Very few of the graves had the upright carved stone, preferring instead a flat slab with lettering glazed onto ceramic, and occasionally steel, disks or rectangular plates, hung, screwed or inset. The variety of lettering, like our carved versions from the 18th and 19th centuries, was quite astonishing too, with many looking like pages from an old typesetting book or Nicolete Gray’s book Nineteenth century ornamented typefaces.
And then the greenhouses, an optional extra, a poor man’s version of the Grecian temple (some of which were also present), generally open-fronted and acting as protection to ornaments, beautiful ceramic flowers, occasional real ones, and additional plaques or photographs.
Its always a treat to see something familiar treated differently, and this cemetery was a pleasure to explore.

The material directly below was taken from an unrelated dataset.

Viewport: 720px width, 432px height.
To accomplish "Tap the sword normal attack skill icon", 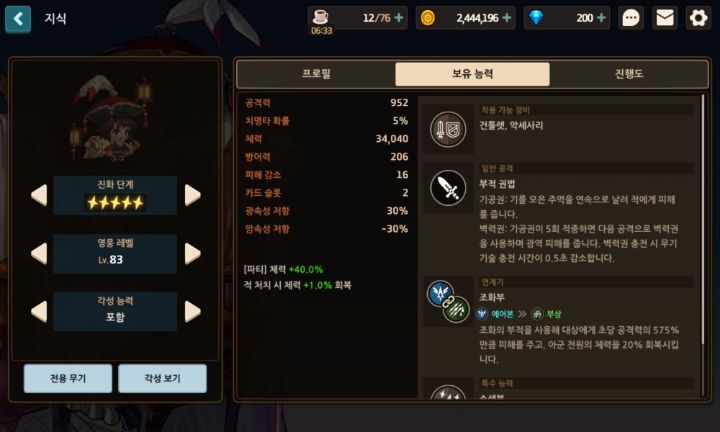I will click(x=448, y=188).
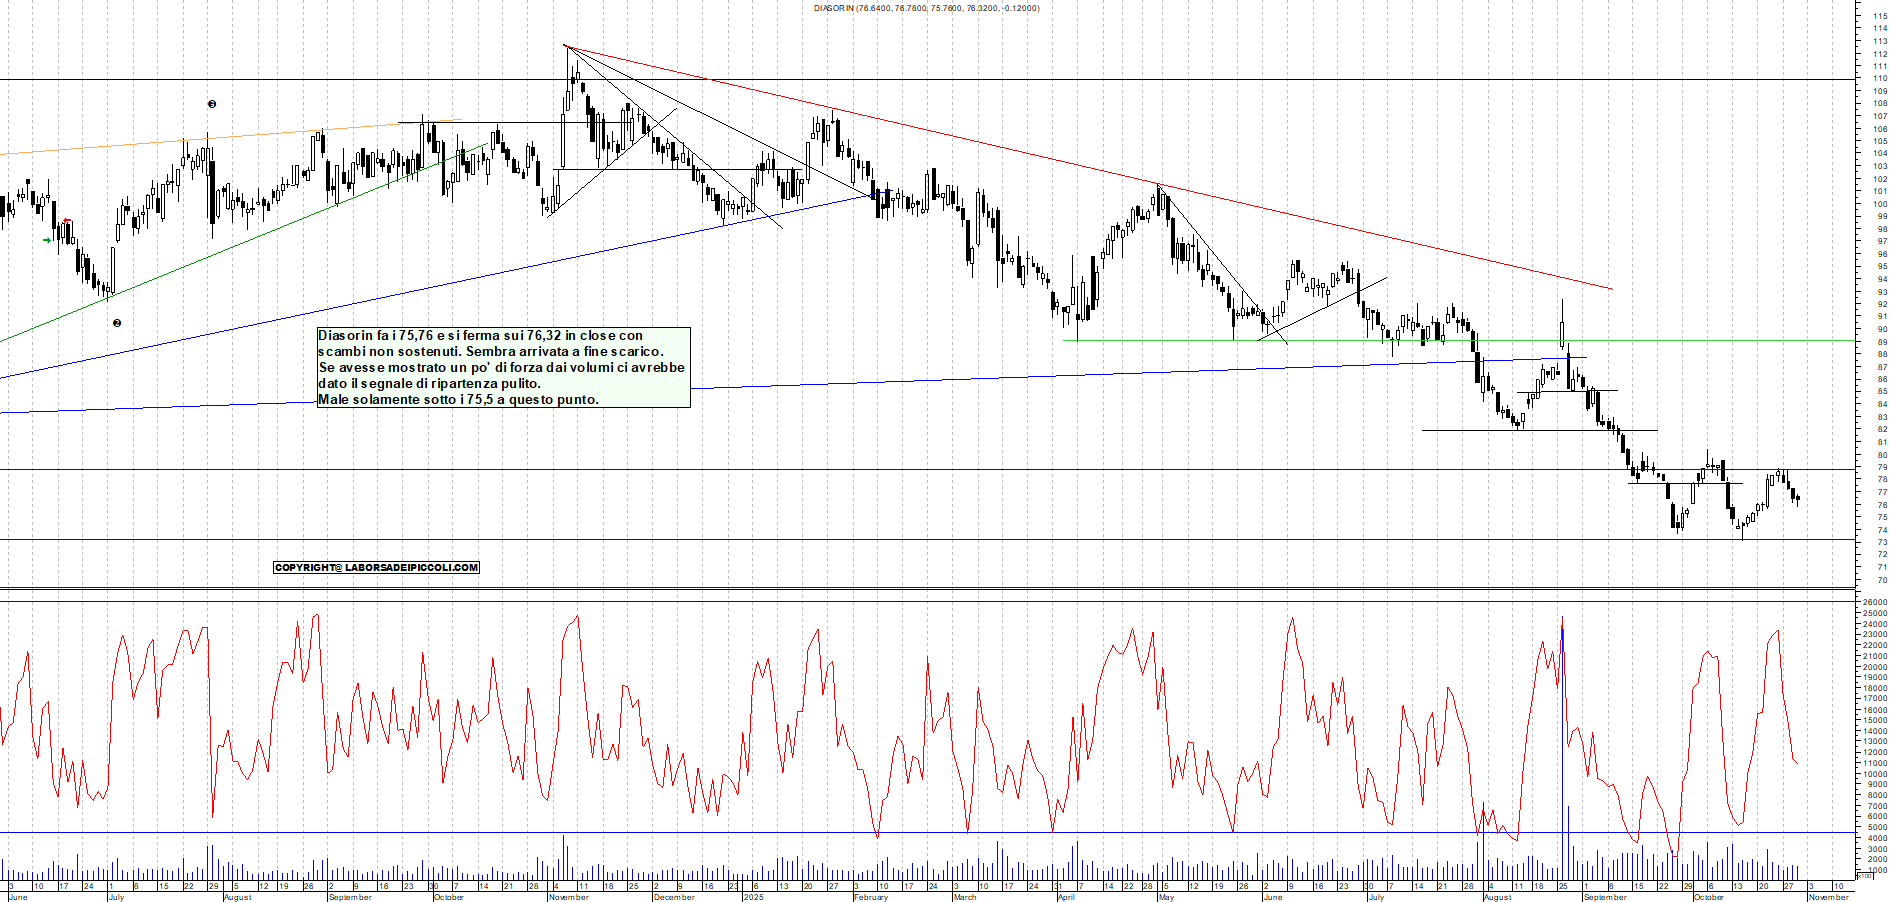The image size is (1890, 902).
Task: Click the laborsadeipiccoli.com copyright label
Action: point(376,568)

It was lovely to see the care lavished on all aspects of the markers, the variety of slabs, the profusion of lettering styles, and the introduction of these iron and glass mini-cathedrals to contain the flowers, other tablets and carriers of memory. A pleasure too to see how remarkably well cared for everything was. Azerables spoiled me though: elsewhere the double-glazing salesmen have been round, modern alternatives now exist, factory-made industrial units, without the individual touches which make the originals such a treat. They serve the same purpose, but don’t fit in at all.